A presença de migrantes oriundos da RDC, Guiné, Mali, Mauritânia, Senegal e outros países africanos tem sido sistematicamente ignorada ou combatida por políticas de segurança xenófobas. Muitos destes estrangeiros vivem há décadas em Angola, exercem actividades comerciais lícitas, pagam rendas e educam os seus filhos. No entanto, continuam à margem da legalidade — sem acesso à documentação, saúde ou educação formal.

A ausência de uma Lei de Migração clara e humanizada transforma o Estado angolano num cúmplice de violações sistemáticas de direitos humanos, contrárias aos princípios da Declaração Universal dos Direitos Humanos, da Convenção da ONU de 1951 sobre Refugiados e da própria Constituição da República de Angola.

Como lembra Saskia Sassen (2007), “as cidades globais prosperam com a diversidade migratória.
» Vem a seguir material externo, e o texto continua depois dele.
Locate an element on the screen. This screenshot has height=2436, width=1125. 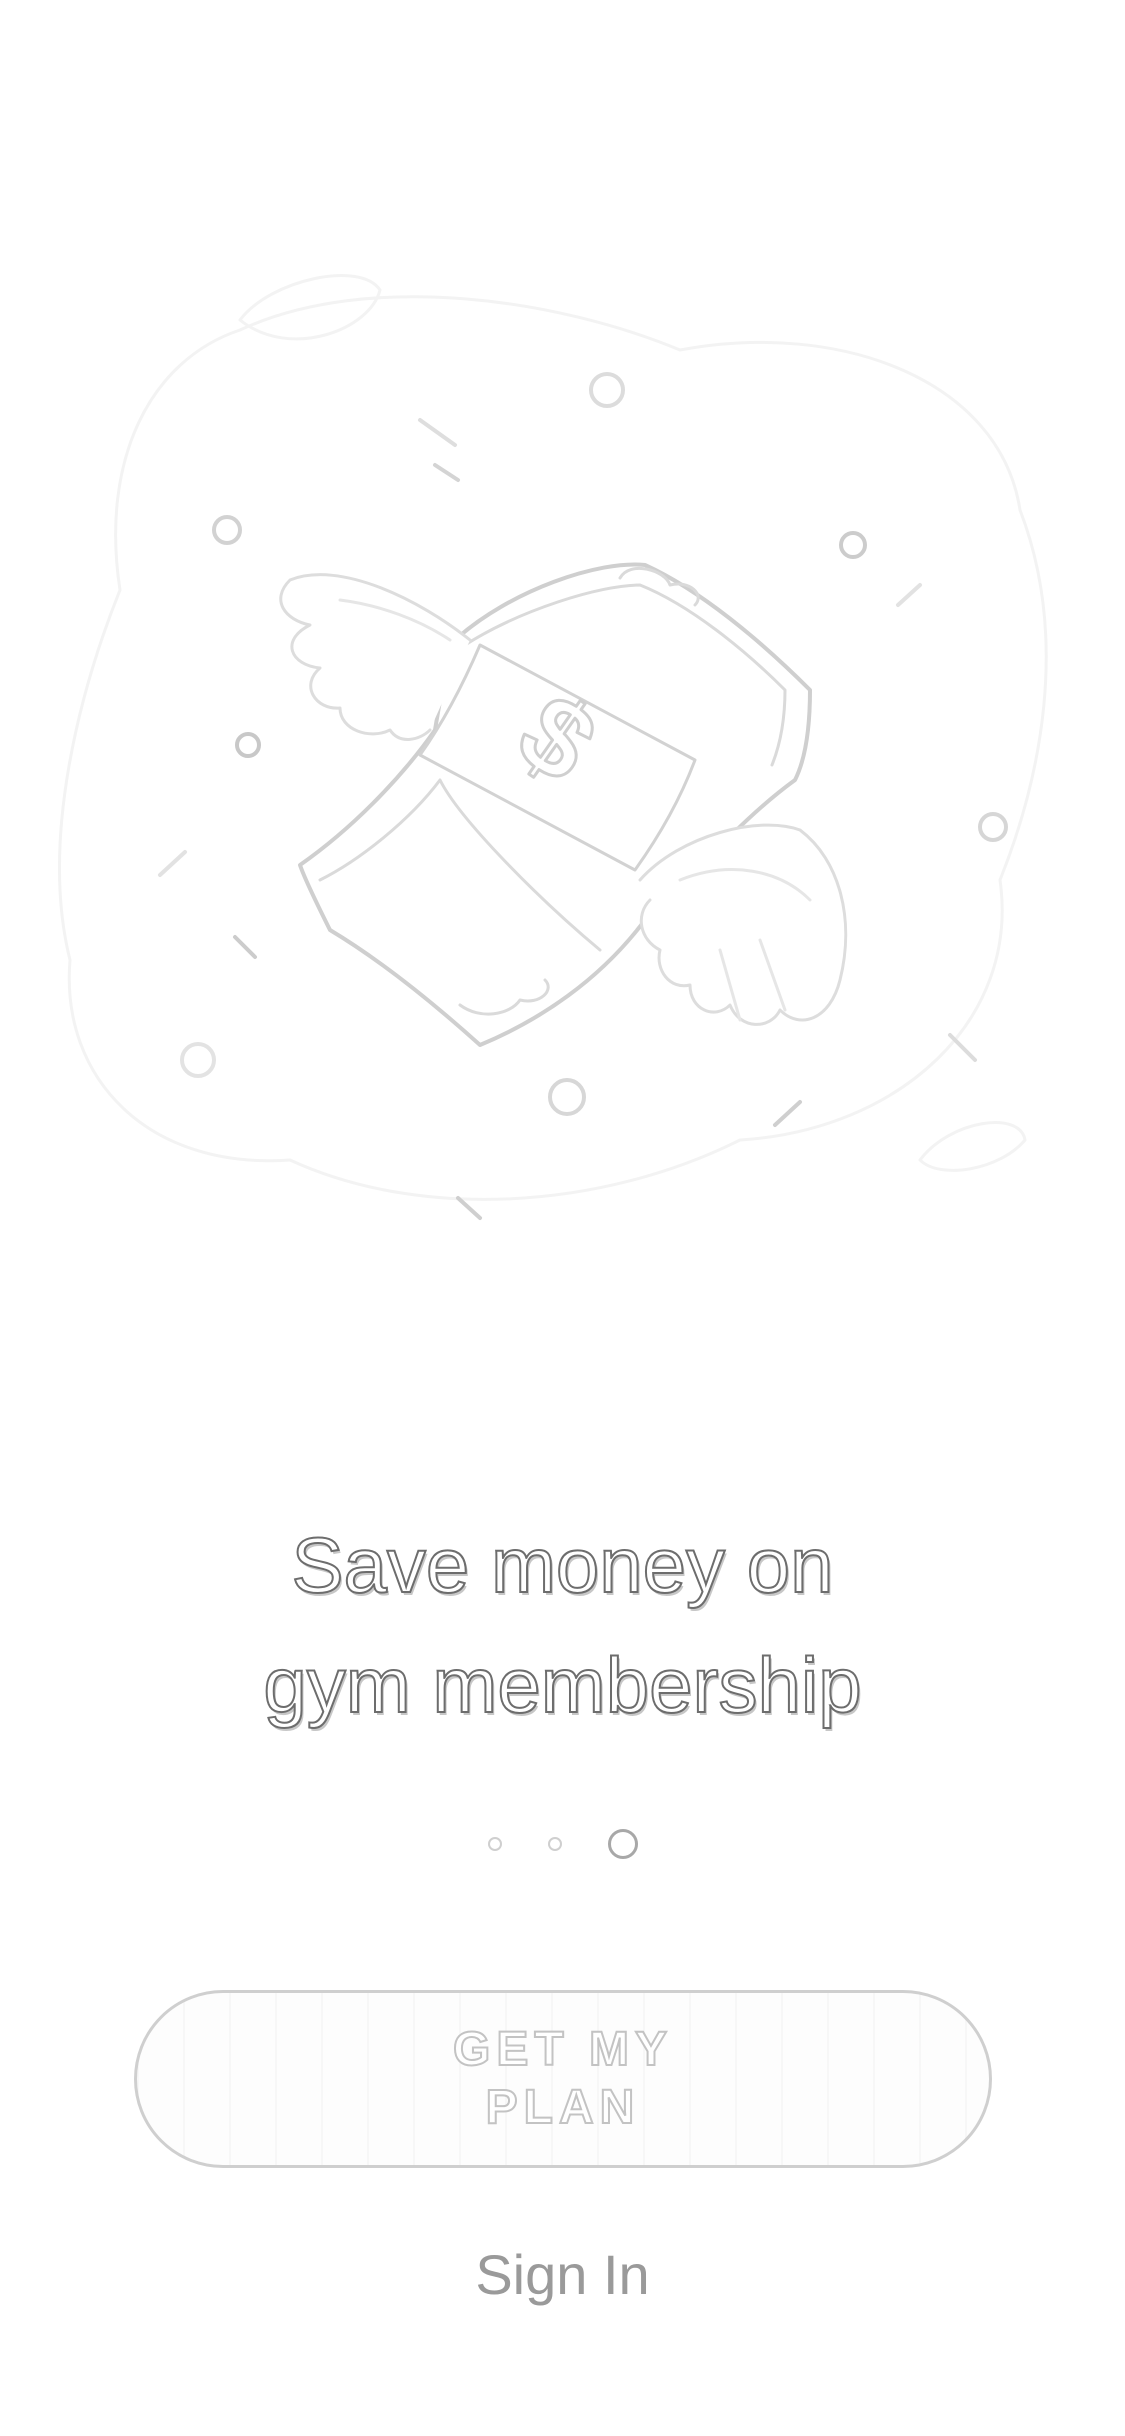
page-dot-3-active is located at coordinates (622, 1844).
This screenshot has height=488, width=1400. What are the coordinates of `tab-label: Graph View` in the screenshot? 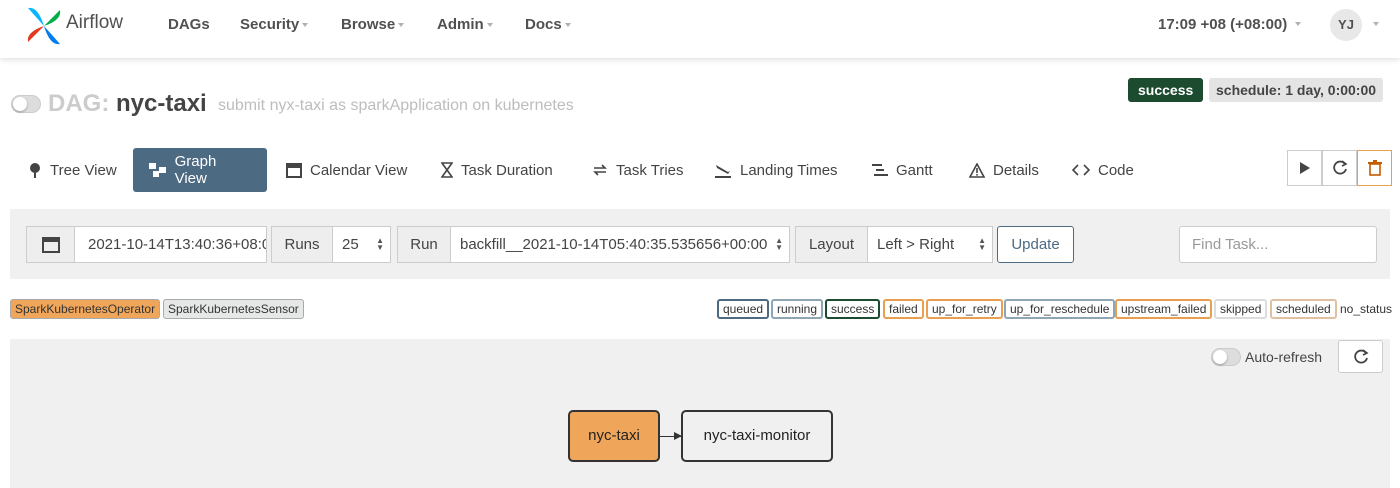 It's located at (196, 170).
A sua repressão é um acto de empobrecimento colectivo.”

A Diáspora Angolana: Quando o Próprio Povo Foge

O número de angolanos a emigrar para Portugal, Brasil, África do Sul, Namíbia e outros países aumentou exponencialmente na última década. Esta “fuga silenciosa” de cérebros, quadros médios, técnicos e jovens é o reflexo mais cruel do fracasso da governação interna.

Segundo o Banco Mundial (2020), Angola perdeu cerca de 20% da sua mão-de-obra qualificada para o exterior nos últimos dez anos. Estes emigrantes não fogem da pátria por desamor, mas pela ausência de oportunidades, de meritocracia e de justiça. É o próprio Estado que os empurra.

Quando um país perde os seus melhores por incompetência institucional, a pergunta que se impõe não é “por que fogem?”, mas sim: por que razão os obrigamos a fugir?

A Oportunidade Perdida: A Migração como Potência, Não como Ameaça

A migração, se bem gerida, constitui uma força motriz para o desenvolvimento económico, inovação, diversidade e integração regional. Estudos da União Africana, da OIM e da OCDE mostram que migrantes são, em média, mais empreendedores, resilientes e produtivos do que a população autóctone em vários contextos.

Em Angola, no entanto, continua a prevalecer uma visão retrógrada e policialesca da migração. O país não possui uma política nacional de migração, nem um sistema eficaz de acolhimento, legalização ou inclusão social. Este vácuo legislativo e político transforma o migrante num alvo fácil da repressão, da marginalização e do populismo.

Propostas Concretas: De um Estado Repressor para um Estado Integrador

Para transformar este cenário desastroso, propõem-se as seguintes medidas:

1. Aprovação urgente de uma Política Nacional de Migração, baseada nos princípios de dignidade humana, segurança regional e coesão social.

2. Criação de um Observatório Nacional de Mobilidade Humana, com dados fiáveis e actualizados sobre migração interna e externa.

3. Investimento no Desenvolvimento Local (rural e urbano), para combater as causas da migração forçada.

4. Legalização e Integração Social de Migrantes, com acesso a serviços básicos, programas de formação e linhas de financiamento para pequenos negócios.

5. Campanhas de sensibilização contra a xenofobia e o racismo institucional, promovendo a interculturalidade e o respeito pela diversidade.

Conclusão: A Verdadeira Ilegalidade Está na Consciência de Quem Governa

No fim de tudo, a migração é um direito natural, ancestral e legítimo do ser humano. Já a repressão sem soluções, o silêncio cúmplice e a indiferença institucional, esses sim, são actos de ilegalidade moral.

O Estado angolano precisa de deixar de fingir que a migração é um problema externo. É, na verdade, o reflexo mais evidente das suas falhas internas. E enquanto os governantes continuarem a ignorar essa realidade, serão eles os verdadeiros transgressores — não da lei, mas da ética, da justiça e da humanidade.